* _TRY IT_
Please repeat, exactly as written, the line containing "The width and height of the screenshot is (1183, 636)." and every line after it through the end of the records below.

Start of DATA PROVIDED

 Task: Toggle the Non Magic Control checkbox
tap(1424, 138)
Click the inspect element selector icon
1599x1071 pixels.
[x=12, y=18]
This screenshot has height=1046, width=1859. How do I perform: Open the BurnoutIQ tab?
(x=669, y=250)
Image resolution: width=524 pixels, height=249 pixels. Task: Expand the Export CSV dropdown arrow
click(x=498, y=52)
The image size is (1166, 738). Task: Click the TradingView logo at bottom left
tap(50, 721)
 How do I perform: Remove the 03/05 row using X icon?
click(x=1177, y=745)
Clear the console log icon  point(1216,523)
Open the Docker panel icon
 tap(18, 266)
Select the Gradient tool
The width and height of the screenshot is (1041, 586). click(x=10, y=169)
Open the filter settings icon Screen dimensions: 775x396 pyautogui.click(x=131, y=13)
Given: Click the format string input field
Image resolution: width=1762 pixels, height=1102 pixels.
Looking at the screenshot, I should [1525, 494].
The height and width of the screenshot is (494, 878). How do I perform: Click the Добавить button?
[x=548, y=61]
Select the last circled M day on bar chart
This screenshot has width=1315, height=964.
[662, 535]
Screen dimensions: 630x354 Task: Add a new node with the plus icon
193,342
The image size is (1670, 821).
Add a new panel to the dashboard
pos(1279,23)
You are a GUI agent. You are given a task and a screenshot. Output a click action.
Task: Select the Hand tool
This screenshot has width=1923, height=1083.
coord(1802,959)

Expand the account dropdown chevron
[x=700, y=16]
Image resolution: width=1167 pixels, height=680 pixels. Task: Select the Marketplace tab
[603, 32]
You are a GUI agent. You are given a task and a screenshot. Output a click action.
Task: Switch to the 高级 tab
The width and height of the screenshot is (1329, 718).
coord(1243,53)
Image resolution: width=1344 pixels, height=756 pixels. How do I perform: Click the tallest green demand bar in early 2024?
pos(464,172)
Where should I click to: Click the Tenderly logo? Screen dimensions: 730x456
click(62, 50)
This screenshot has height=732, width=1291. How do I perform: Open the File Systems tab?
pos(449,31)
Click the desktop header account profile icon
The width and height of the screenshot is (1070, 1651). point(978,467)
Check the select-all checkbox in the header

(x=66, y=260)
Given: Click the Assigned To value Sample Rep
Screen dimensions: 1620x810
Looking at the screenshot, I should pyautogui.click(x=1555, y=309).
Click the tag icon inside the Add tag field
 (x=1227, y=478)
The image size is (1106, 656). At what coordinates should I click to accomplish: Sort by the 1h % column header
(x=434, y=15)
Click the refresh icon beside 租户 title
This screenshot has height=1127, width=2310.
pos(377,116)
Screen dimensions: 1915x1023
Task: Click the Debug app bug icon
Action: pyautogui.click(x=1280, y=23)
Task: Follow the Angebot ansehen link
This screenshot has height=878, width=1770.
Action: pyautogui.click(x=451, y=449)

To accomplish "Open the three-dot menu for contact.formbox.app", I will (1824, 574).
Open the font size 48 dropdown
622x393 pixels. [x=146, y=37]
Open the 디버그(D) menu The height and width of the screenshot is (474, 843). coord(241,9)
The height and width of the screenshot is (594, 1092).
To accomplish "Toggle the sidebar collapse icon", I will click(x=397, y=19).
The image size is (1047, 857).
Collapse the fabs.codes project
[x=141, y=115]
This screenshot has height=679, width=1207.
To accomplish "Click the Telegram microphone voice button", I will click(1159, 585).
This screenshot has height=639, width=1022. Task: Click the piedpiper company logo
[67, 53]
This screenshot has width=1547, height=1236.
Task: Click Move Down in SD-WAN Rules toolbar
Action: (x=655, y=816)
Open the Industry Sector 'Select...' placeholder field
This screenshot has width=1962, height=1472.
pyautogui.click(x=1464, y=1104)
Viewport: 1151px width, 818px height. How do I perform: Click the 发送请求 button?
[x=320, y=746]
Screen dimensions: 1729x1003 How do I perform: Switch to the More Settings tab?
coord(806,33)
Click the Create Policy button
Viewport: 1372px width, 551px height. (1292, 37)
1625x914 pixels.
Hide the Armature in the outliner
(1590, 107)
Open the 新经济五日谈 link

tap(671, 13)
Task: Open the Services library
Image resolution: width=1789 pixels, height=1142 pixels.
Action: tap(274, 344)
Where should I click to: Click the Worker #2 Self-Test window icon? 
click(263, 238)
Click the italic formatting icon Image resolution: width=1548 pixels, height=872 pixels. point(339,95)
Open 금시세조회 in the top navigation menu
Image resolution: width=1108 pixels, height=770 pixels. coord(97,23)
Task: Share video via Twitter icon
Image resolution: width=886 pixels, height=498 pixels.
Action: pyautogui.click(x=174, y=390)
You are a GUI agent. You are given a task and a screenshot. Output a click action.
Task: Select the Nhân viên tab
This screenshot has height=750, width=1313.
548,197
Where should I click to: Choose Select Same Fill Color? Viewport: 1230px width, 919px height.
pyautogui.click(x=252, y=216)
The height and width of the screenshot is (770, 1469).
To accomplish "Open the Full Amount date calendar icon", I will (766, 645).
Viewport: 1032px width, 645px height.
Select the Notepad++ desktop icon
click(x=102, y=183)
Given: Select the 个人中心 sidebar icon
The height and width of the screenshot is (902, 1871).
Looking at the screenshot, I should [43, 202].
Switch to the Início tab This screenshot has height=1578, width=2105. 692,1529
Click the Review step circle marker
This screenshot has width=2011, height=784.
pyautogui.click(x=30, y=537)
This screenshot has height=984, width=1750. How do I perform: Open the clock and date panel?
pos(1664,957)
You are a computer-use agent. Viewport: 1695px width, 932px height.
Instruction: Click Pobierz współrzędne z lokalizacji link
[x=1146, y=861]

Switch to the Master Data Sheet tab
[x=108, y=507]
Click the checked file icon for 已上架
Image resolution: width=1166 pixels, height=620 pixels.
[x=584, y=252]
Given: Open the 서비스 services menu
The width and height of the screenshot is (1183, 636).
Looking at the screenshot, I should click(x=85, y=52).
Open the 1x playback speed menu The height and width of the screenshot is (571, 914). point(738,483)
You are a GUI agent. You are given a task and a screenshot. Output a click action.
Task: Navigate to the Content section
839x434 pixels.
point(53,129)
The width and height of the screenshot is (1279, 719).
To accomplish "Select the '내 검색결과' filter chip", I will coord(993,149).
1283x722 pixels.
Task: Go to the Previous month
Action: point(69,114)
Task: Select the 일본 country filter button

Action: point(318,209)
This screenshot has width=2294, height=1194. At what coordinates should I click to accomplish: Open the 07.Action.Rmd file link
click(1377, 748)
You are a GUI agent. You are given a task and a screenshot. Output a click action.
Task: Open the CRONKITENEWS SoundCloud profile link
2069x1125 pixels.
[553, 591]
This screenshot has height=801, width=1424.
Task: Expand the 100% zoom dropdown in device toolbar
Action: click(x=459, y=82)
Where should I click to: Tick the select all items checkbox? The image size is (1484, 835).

End of DATA PROVIDED

* _TASK SOLUTION_
The width and height of the screenshot is (1183, 636).
Looking at the screenshot, I should click(x=85, y=52).
Open the 1x playback speed menu The height and width of the screenshot is (571, 914). point(738,483)
You are a GUI agent. You are given a task and a screenshot. Output a click action.
Task: Navigate to the Content section
839x434 pixels.
point(53,129)
The width and height of the screenshot is (1279, 719).
To accomplish "Select the '내 검색결과' filter chip", I will coord(993,149).
1283x722 pixels.
Task: Go to the Previous month
Action: point(69,114)
Task: Select the 일본 country filter button

Action: point(318,209)
This screenshot has width=2294, height=1194. At what coordinates should I click to accomplish: Open the 07.Action.Rmd file link
click(1377, 748)
You are a GUI agent. You are given a task and a screenshot. Output a click action.
Task: Open the CRONKITENEWS SoundCloud profile link
2069x1125 pixels.
[553, 591]
This screenshot has height=801, width=1424.
Task: Expand the 100% zoom dropdown in device toolbar
Action: click(x=459, y=82)
Where should I click to: Tick the select all items checkbox? The image size is (1484, 835).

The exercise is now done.